Custom Ordering of Tag Search Results using Trigrams, ActiveRecord and Postgres
PostedI am getting the hang of creating these concise videos and felt like zipping through another topic.
This is a real-world example of how tag search is implemented in EveryPost, which I extrapolated to show how to order results when using fuzzy search combined with other ordering logic.
I’m a big believer in keeping things simple, which is why I restrict this example to using the ActsAsTaggableOn gem coupled with the built-in trigram extension in Postgres. You could solve this problem in more complex ways but both of these items already perform much of the heavy lifting needed to make a simple search like this very efficient.
Here I demonstrate how to implement ordering in straight SQL, and then implement the same solution as an ActiveRecord scope:
IMPORTANT!
I incorrectly stated that
Arel.sql()
prevents SQL injection. That is not true and is evident in the actual error message shown in the console. See the following instead:# Quoting the input.. quoted_name = connection.quote(name) Arel.sql("name ILIKE '#{quoted_name}%'") # ..or sanitizing the query sorted_name_sql = Arel.sql(sanitize_sql_like(["name ILIKE ?", "#{name}%"])) sorted_rank_sql = Arel.sql(sanitize_sql_array(["similarity(name, ?)", name]))
To sanitize user-provided values, you will want to use ActiveRecord::ConnectionAdapters::Quoting to process the input before it is used directly in SQL, or else ActiveRecord::Sanitization to sanitize the clause (preferable in this case).
There are many StackOverflow answers on using Trigrams to rank search results, so I don’t go into that above.
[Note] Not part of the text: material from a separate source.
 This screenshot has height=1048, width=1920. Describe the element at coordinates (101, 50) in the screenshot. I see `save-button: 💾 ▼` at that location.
Suffice it to say installing the pg_trgrm
extension is straightforward and the docs on query syntax are very clear (see above). Knowing what to do with the results, however, is a bit more complicated.
Here are a few other things I left out of the video in the interest of time.
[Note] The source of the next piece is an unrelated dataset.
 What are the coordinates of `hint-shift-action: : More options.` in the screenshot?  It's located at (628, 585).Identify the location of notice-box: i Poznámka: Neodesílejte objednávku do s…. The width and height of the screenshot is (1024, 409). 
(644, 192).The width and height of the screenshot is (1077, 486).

Limits, Tenancy & De-duplication
I didn’t get into how the similar
scope is used. Here is the code showing how it is used in EveryPost:
def tag_list(search_term = "", limit = 8)
conditions = ActsAsTaggableOn::Tag.for_tenant(account)
conditions = search_term.present? ? conditions.similar(search_term) : conditions.order("name")
conditions.limit(limit).uniq.pluck("name")
end
Dissecting the above code bit:
- Tags are scoped to an ‘account’ (e.g. tenancy)
- The “similar” scope only makes sense in the presence of a search term.
- Limits results before returning an array of de-duped
name
fields.
Performance of Trigram Search
For a large enough set of tags, it makes sense to set up a GIN index for this similarity lookup as follows:
class AddTrigramIndexToTags < ActiveRecord::Migration
def change
add_index :tags, :name, using: :gin, opclass: {title: :gin_trgm_ops}, name: :index_on_tags_name_trigram
end
end
In practice (run locally), I needed 4-5k tag entries before the query optimizer substituted the index for a table scan. YMMV.
Similarity Threshold
Finally, one of the things I left out was the magic behind similarity matches in pg_trgrm
. Kidding! Not that much magic. It’s pretty straightforward.
The documentation states that the threshold for results to be considered ‘similar’ is “0.3”. Any search result with a similarity score < 0.3 will be omitted from all result sets.
Like other settings, this can be tweaked globally or per session. I opt not to change this globally and use this instead:
ActiveRecord::Base.connection.execute('SET pg_trgm.similarity_threshold = "0.23"')
I’m still fine-tuning this for tag search, but empirically, using a lower value provides a better match. Put another way, tag names tend to be short. When typing a short word, a single mistyped letter can mean the difference between receiving no results and correct results.